- **SOURCE DOCUMENT**:

The troubling new statistic comes directly from the World Health Organization (WHO), which is now working with the International Agency for Research on Cancer, the International Atomic Energy Agency and other partners to establish a new global breast cancer initiative later in 2021.
WHO wants to reduce breast cancer deaths by promoting breast health, improving timely cancer detection and ensuring access to quality care.
Covid-19 impacts cancer diagnoses and preventative care
Issues of late-stage cancer diagnosis and a lack of access to treatment have been exacerbated by the global pandemic, says WHO. Indeed, a previous report from the organisation highlighted that treatment for cancer had been disrupted in more than 40 per cent of worldwide destinations surveyed.
Digital assistance offerings to help combat cancer
Telemedicine was identified as a key provision that had come about as health professionals adapted treatment to meet the needs of patients, providing support for individuals living with cancer.
Remote care has played a key role in continuing international assistance services for employees and international private medical insurance members living with chronic disease, among them cancer. But WHO notes that healthcare institutions need to take it one step further, enhancing efforts to both prevent and control cancer.

- **QUESTIONS**:
1 – Answer these questions from the article on WHO and breast cancer:
(a) When does WHO plan to establish the new global breast cancer initiative?
(b) In what share of the worldwide destinations surveyed had cancer treatment been disrupted, according to the earlier WHO report?
(c) Which provision was identified as key when health professionals adapted treatment to patients' needs?
2 – Transcribe part of the article on WHO and breast cancer. Begin at the words "Digital assistance offerings" and stop after "and control cancer.".

- **GIVEN DATA**:
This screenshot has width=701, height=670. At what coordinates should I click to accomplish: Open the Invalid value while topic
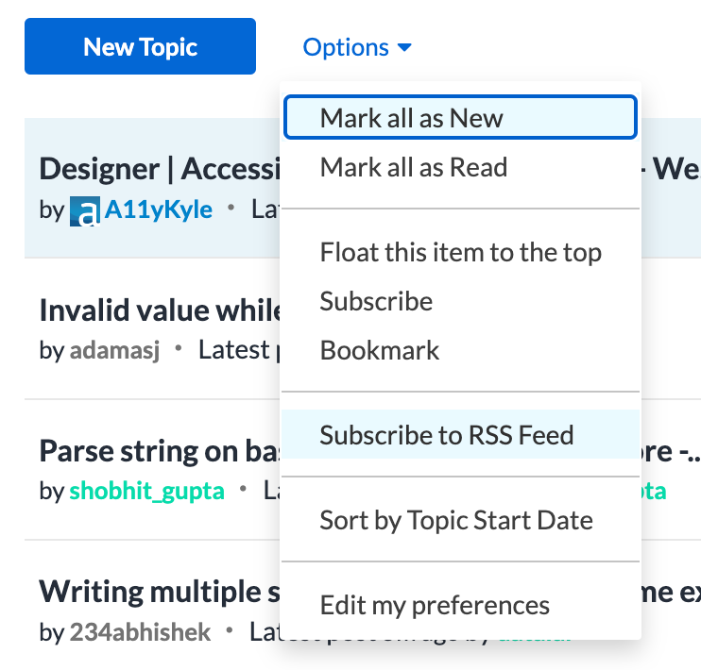[x=161, y=310]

- **OUTPUTS IN ORDER**:
1 –
(a) Later in 2021.
(b) More than 40 per cent.
(c) Telemedicine.

2 –
Digital assistance offerings to help combat cancer
Telemedicine was identified as a key provision that had come about as health professionals adapted treatment to meet the needs of patients, providing support for individuals living with cancer.
Remote care has played a key role in continuing international assistance services for employees and international private medical insurance members living with chronic disease, among them cancer. But WHO notes that healthcare institutions need to take it one step further, enhancing efforts to both prevent and control cancer.